WORK ORDER 1 —
Please list every digital health startup that the article on Pear's SPAC deal says Pear has licensed technology from.
WORK ORDER 2 —
Answer these from the article on Pear's SPAC deal:
(a) At roughly what amount is the deal valued?
(b) With which product was Pear the first to get FDA clearance for a PDT?
(c) Who is Pear's President and CEO?

GIVEN PASSAGE —
Pear going public via SPAC: Take a bite out of that
The recent announcement that Pear Therapeutics will go public via SPAC is more than just another in a flurry of digital health exits. Valued at approximately $1.6B, the deal will result in a merger between Pear Therapeutics Inc. and Thimble Point Acquisition Corp. (THMA) to form Pear Holdings Corp. (PEAR) (love that ticker!). There’s a lot to unpack here, from what this means for SPACs’ impact on the digital health market to the opportunities for the soon-to-be public Pear’s trajectory.
What does this deal mean in the context of the digital health SPAC boom?
As we’ve written before, there is a potential supply-demand mismatch between SPAC sponsors and possible targets in digital health. This deal indicates that the mismatch may be growing.
Thimble Point’s announced area of focus was “high-growth software and technology-enabled companies that are disrupting large and established industries,” and digital health fits the bill. However, Thimble Point was not publicly focused on healthcare or digital health in its search for a SPAC target. As more non-healthcare-focused sponsors close deals with highly capitalized digital health companies like Pear, the SPACs still in a race to acquire in digital health face a shrinking pool of targets.
In regards to the company itself, Pear Therapeutics has long been a marquee organization in the world of digital health. From coining the term “prescription digital therapeutic” (PDT) to being the first to receive FDA clearance for a PDT with reSET®, Pear has been a pioneer.
What will going public—and the influx of funds that come with it—mean for this category-creator?
We’re keeping our eyes on the end-to-end platform Pear has built for bringing PDTs to market. This infusion of capital gives Pear the means to make an infrastructure play in the PDT segment—or even in digital therapeutics, more broadly. Their platform provides the technology backbone to support discovery, development, and commercialization of PDTs—even solving for the complexity of dispensing prescribed software. Corey McCann, M.D., Ph.D. President and CEO of Pear, indicated the company “is at a commercial inflection point, with potential for rapid expansion.” We see two different paths the company could take to achieve this rapid expansion.
Option one: use the new capital to expand into other therapeutic areas via a string of acquisitions, getting in on the platform wars. They could use their hallmark commercialization strategy to create a PDT platform. Notably, this wouldn’t be too far removed from Pear’s strategy to date, which has included licensing technology from academia, productizing, and commercializing it.
Option two: convert their current assets into the next-gen platform for PDT development, following another trend of supporting marketwide growth by providing critical digital health infrastructure. This could be enhanced by technology that Pear has recently licensed from other digital health startups such as Empatica, etectRx, KeyWise AI, and Winterlight Labs to serve as (in their words) “platform enhancements.”
For now Pear appears to be well positioned for either path. We’re curious to see how it plays out—and to get a glimpse under the hood of Pear’s unique business model—once the public market spotlight is turned in their direction.

THE DATA —
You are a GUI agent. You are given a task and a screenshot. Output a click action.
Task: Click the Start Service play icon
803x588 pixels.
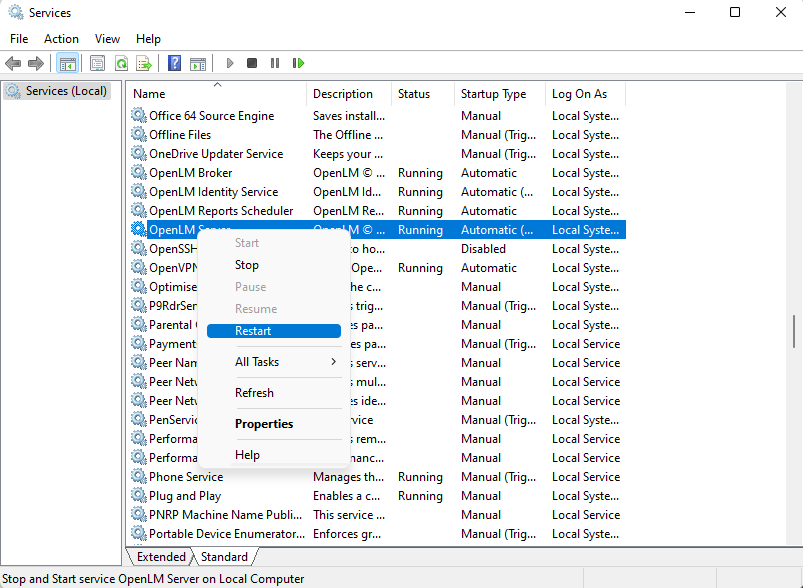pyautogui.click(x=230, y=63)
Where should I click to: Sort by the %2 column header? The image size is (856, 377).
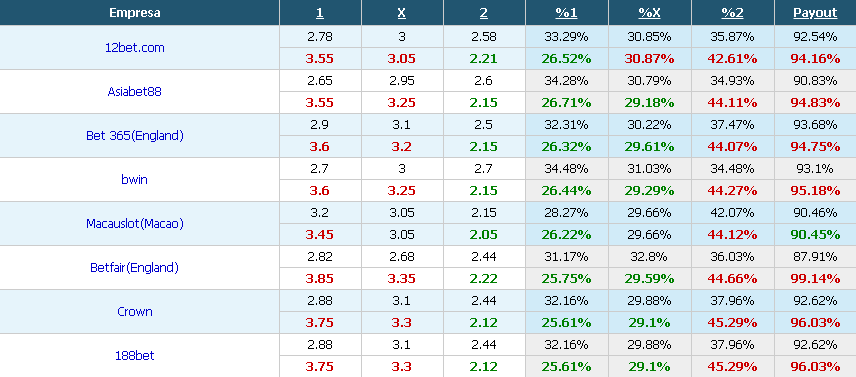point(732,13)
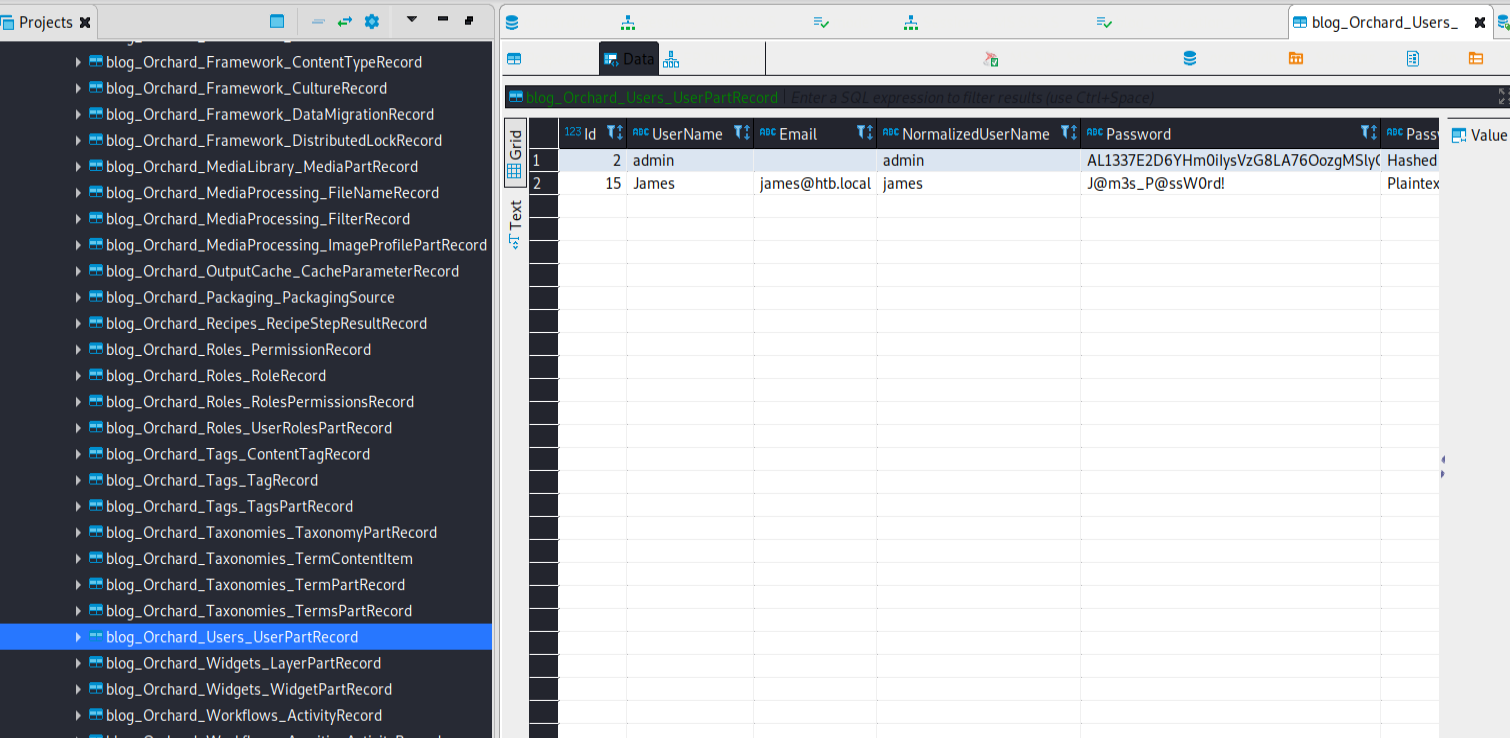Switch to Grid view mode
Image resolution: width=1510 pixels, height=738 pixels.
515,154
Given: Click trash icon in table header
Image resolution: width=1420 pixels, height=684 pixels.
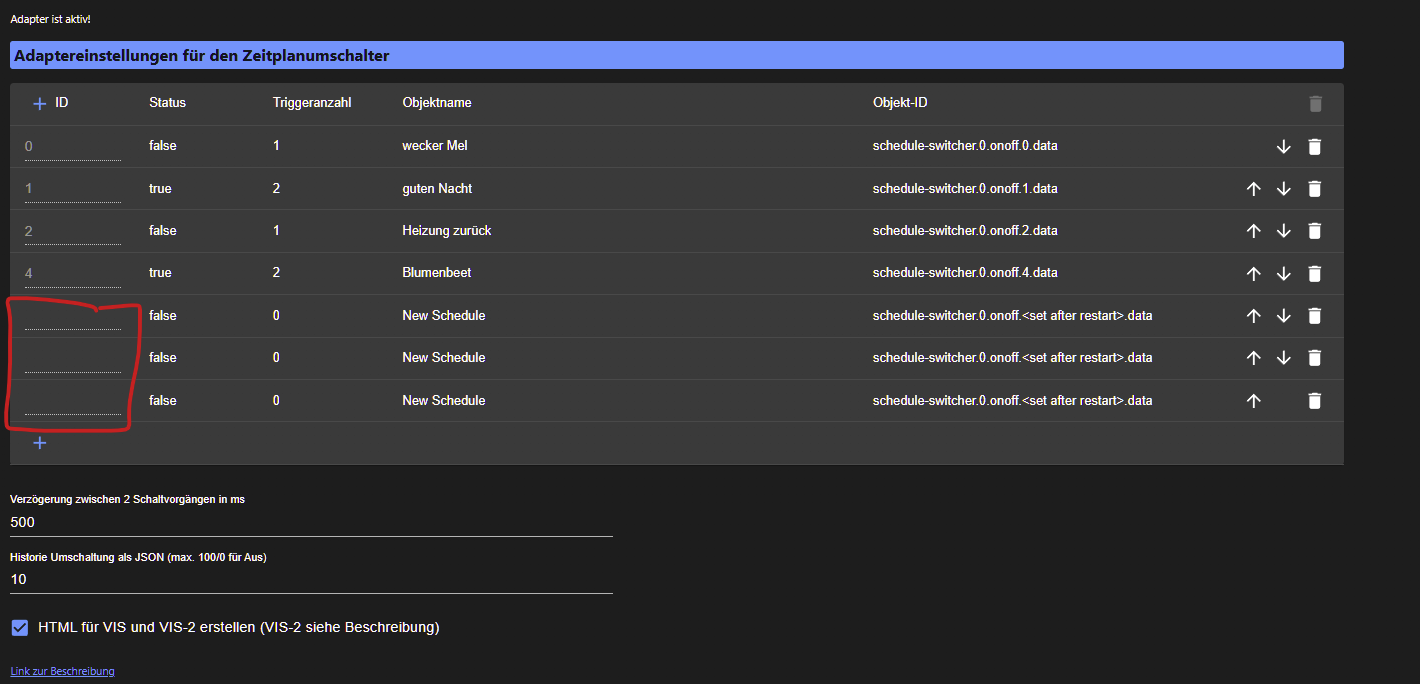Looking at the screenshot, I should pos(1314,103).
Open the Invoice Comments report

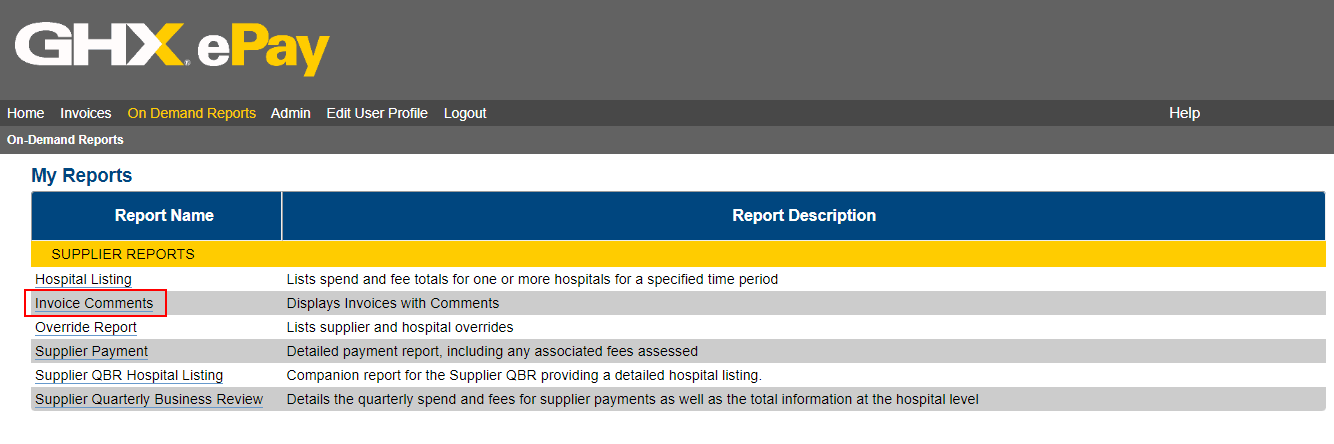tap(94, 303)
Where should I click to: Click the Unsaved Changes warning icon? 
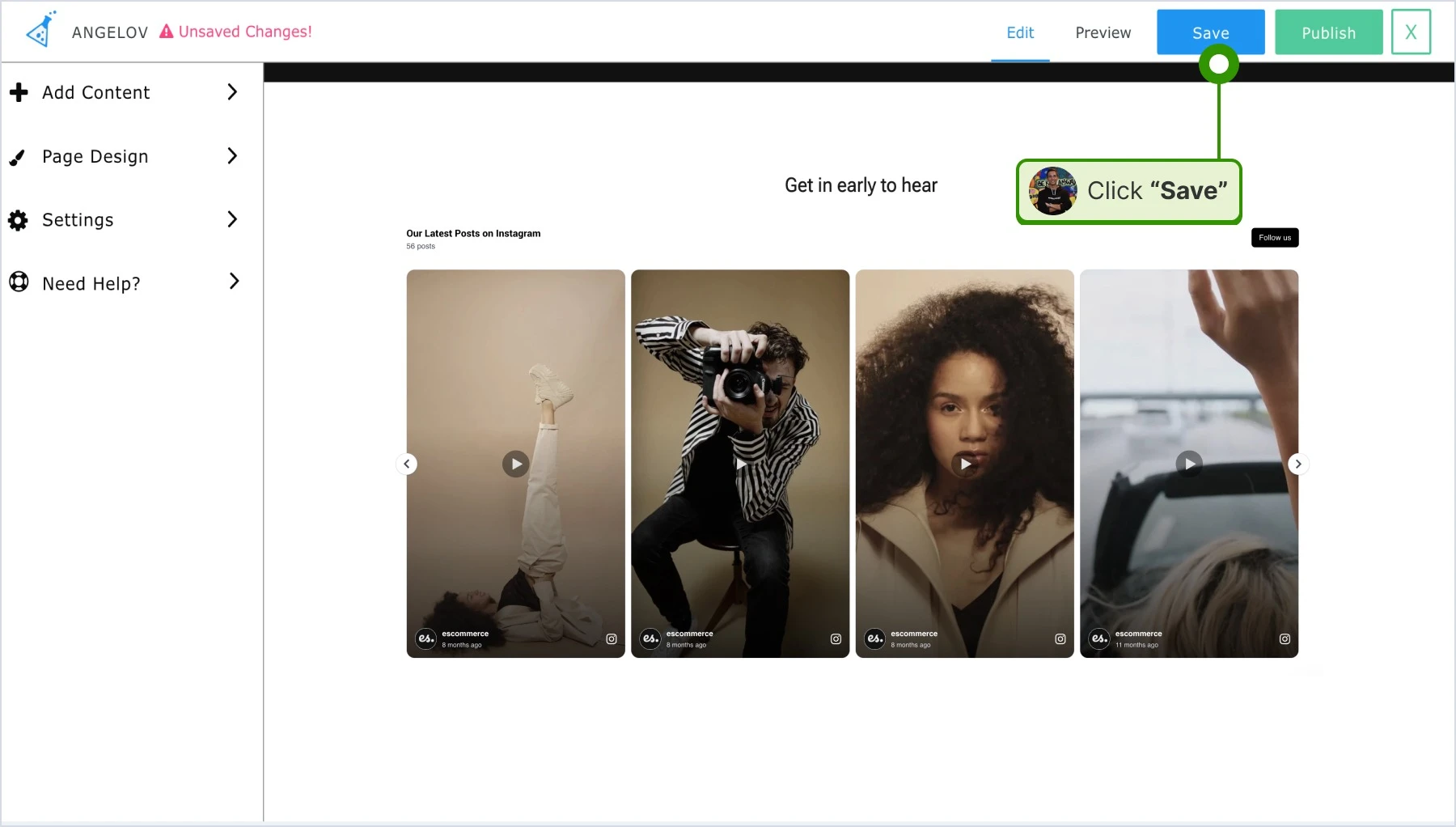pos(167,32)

WORKED SOLUTION 1 —
Empatica, etectRx, KeyWise AI, Winterlight Labs

WORKED SOLUTION 2 —
(a) Approximately $1.6B
(b) reSET®
(c) Corey McCann, M.D., Ph.D.